Inbenta: artificial intelligence serving bank customers
The Catalan company specializing in artificial intelligence closed a $12-million investment round to expand its technology.
"I need to send money to Bogota" is an obvious phrase that any human understands. In the case of a computer, it's not as easy, as it's not going to find any content containing those words in the internal documentation. In the semantic world sending money is related to transferring. We develop technology for the system to understand that with those words you want to make an international transfer. It understands it and it's going to say how to do it. It's the magic of natural language processing".
This is how David Fernandez, managing director of customer satisfaction at Inbenta, explains the technology developed by this firm specializing in natural language processing and semantic search. Fernandez exemplifies how artificial intelligence can operate in the banking sector although the software they develop is applied in many sectors.
Founded in 2005, Inbenta has closed a investment round of $12 million (10.6 million euros) this week to enhance its technology on the market. Large companies, including BBVA, Iberdrola, Axa and Telefonica, use cognitive models to interact with the user.
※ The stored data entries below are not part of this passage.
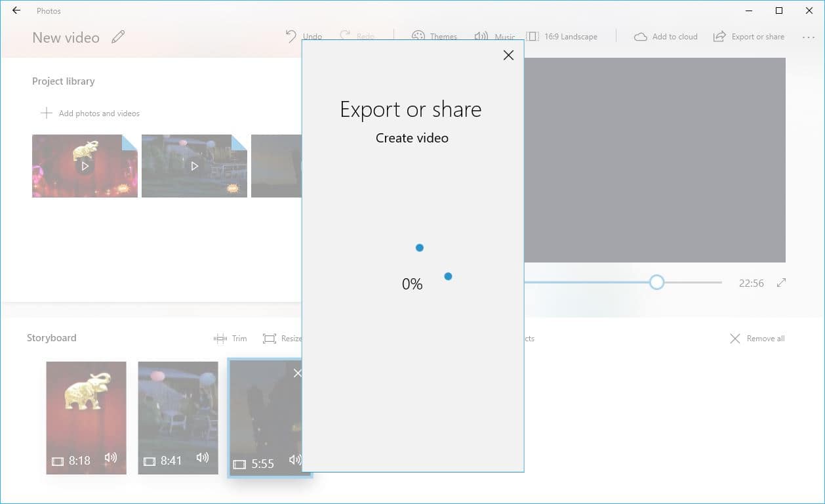Toggle volume on the 8:41 storyboard clip
825x504 pixels.
[203, 459]
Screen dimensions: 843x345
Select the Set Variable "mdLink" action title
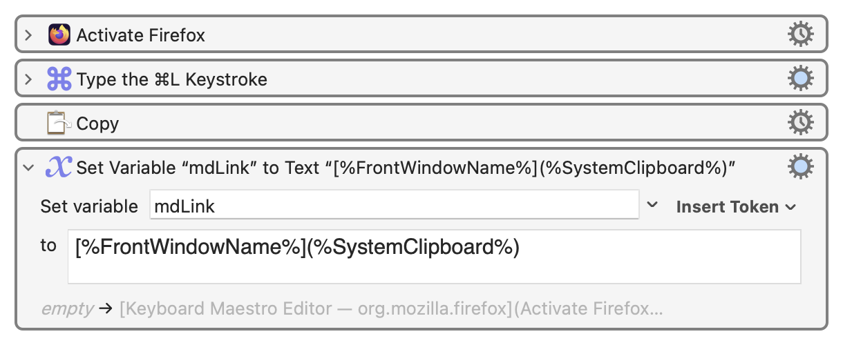click(405, 167)
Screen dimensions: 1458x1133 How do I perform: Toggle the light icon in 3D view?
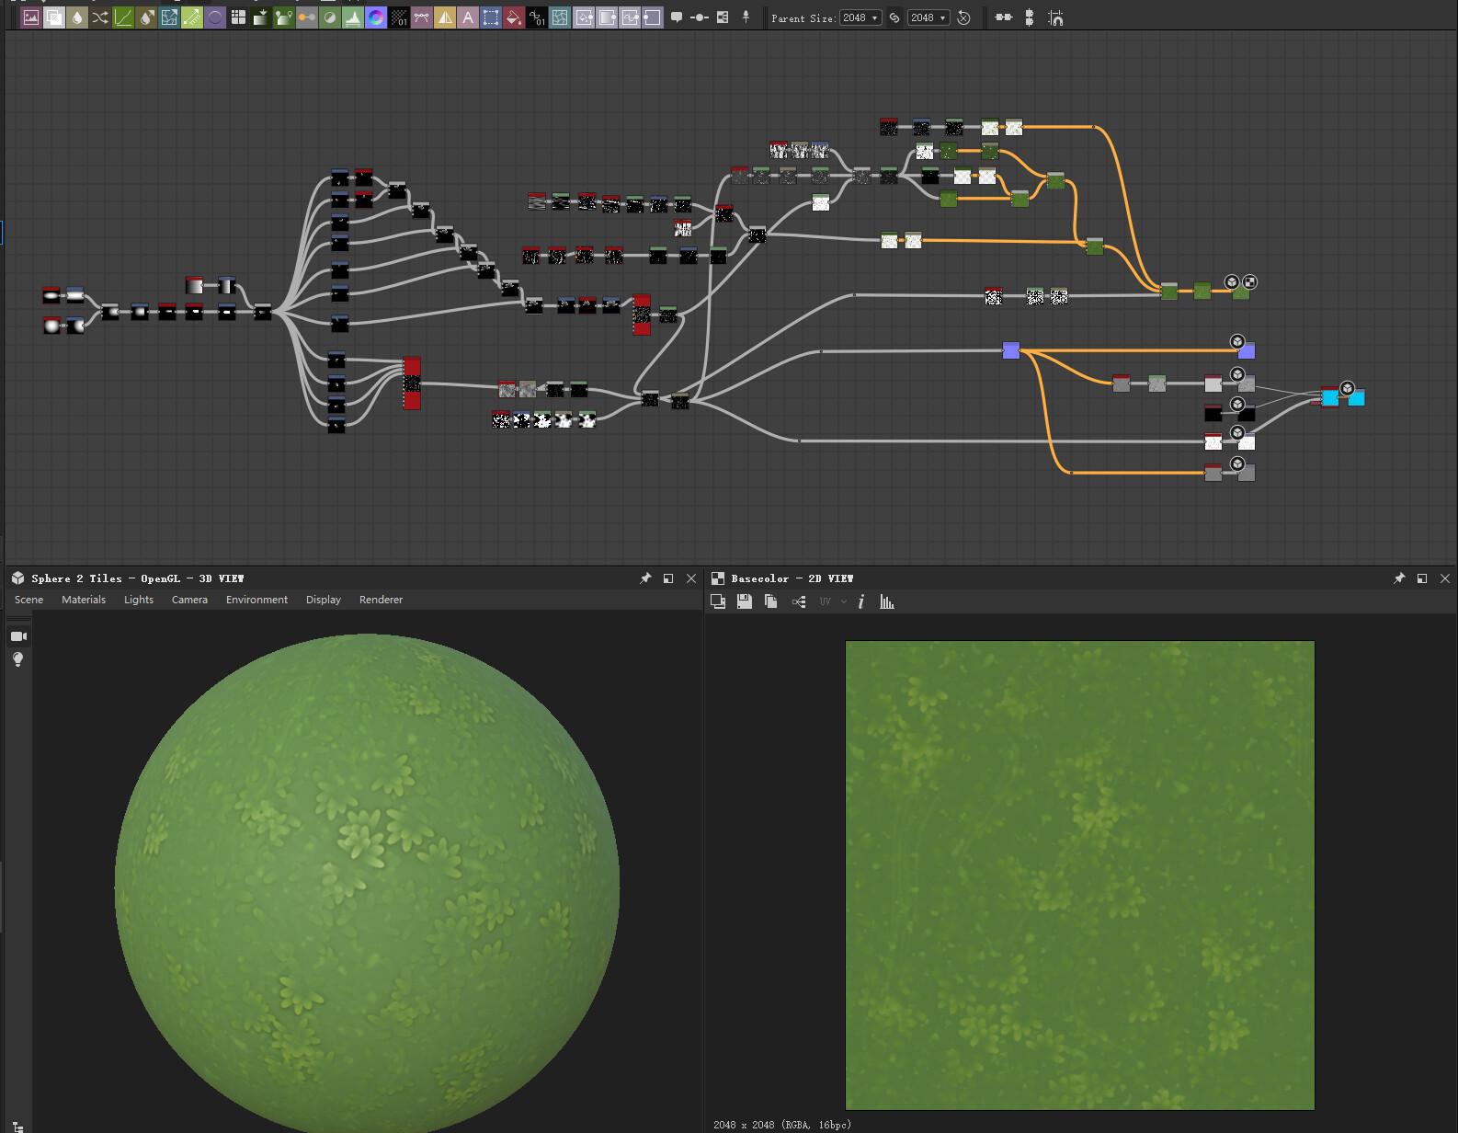tap(17, 659)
"These systems interact directly with users to end up topping up the balance on a mobile phone or adding money to a card. They are transactions you can perform through a chatbot. You no longer have to go to a branch or log into the private area of a website to perform basic operations. You do it on your mobile. The potential is enormous" says Fernandez.
This chabot "has a dialogued module that will ask for information and then perform the entire transaction with the bank's internal applications, customized and with independent responses."
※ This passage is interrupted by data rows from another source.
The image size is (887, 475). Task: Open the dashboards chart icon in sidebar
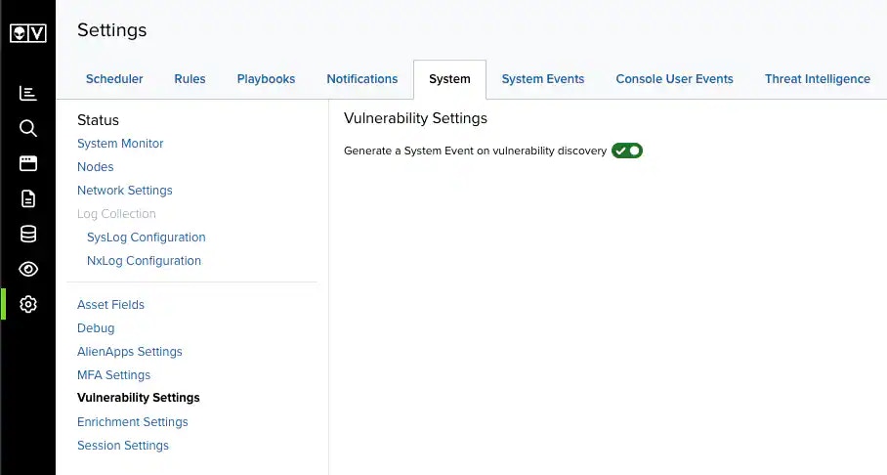tap(27, 94)
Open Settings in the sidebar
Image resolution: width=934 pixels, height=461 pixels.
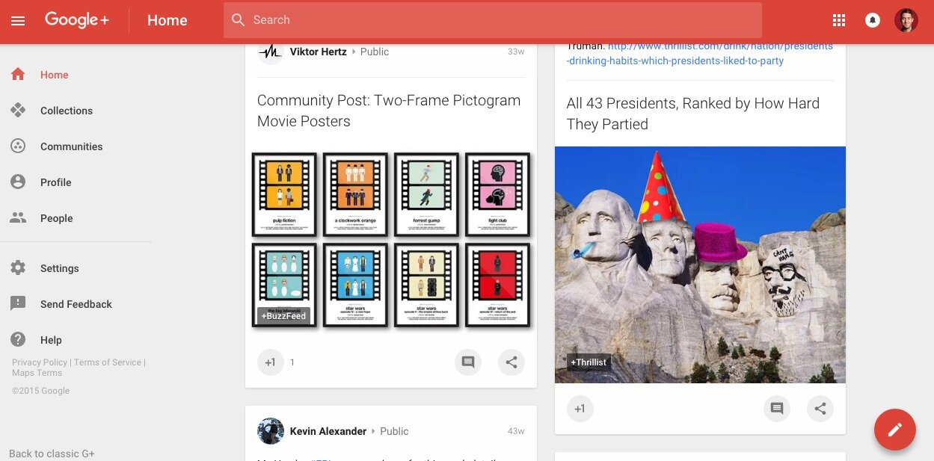coord(59,268)
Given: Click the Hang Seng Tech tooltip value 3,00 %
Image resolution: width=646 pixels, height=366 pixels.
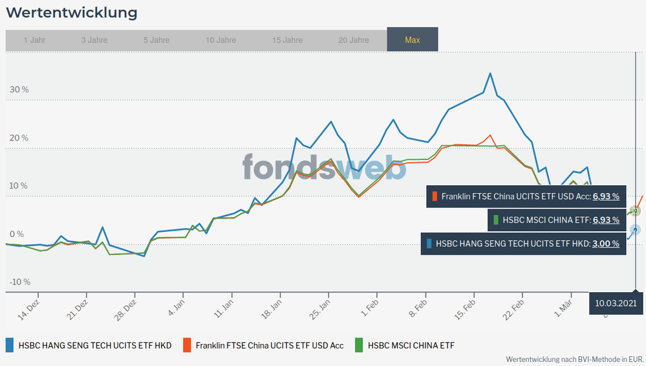Looking at the screenshot, I should click(606, 244).
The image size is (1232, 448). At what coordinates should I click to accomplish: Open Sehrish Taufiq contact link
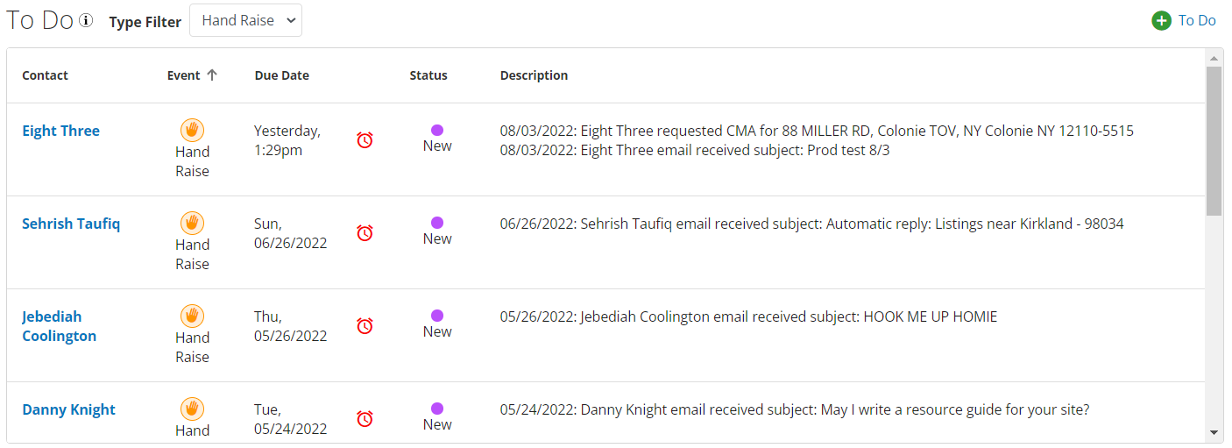click(x=71, y=224)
Semantic search technology accesses information through the company's Knowledge Base (FAQs) to find the most relevant response. For the artificial intelligence to work, Inbenta develops search engines based on the contextual meaning of the questions that the customers ask instead of just writing keywords.
Thanks to this, they can infer that when you write 'I will send money', you want to make an international transfer or when you're in a bank website and write 'pay', you're talking about money.
Behind those engines, Fernandez stresses, there's a team of 30 experts in computational linguistics. The language is alive and philologists fine tune intelligent search engines every day.
And how much does this technology cost? The Inbenta representative replies that "it costs less than it's worth" and clarifies that the "system makes more sense when there's a significant volume of data; it's very useful for large companies. If thousands of users enter seeking information to solve problems, the technology becomes much more valuable. It's an added value in customer service channels."
The company's R&D centers are in Barcelona although it has offices in France, Brazil, Chile and the Netherlands. Without forgetting the U.S because, in his opinion, "If you're a technology company and want to continue to grow, you have to be in Silicon Valley". The American market generated along with Spain about 85% of the group's total revenues - it closed 2015 with a turnover of five million dollars (4.6 million euros) - although Fernandez stressed that Latin America is beginning to implement artificial intelligence solutions and it's one of the next markets they aspire to conquer.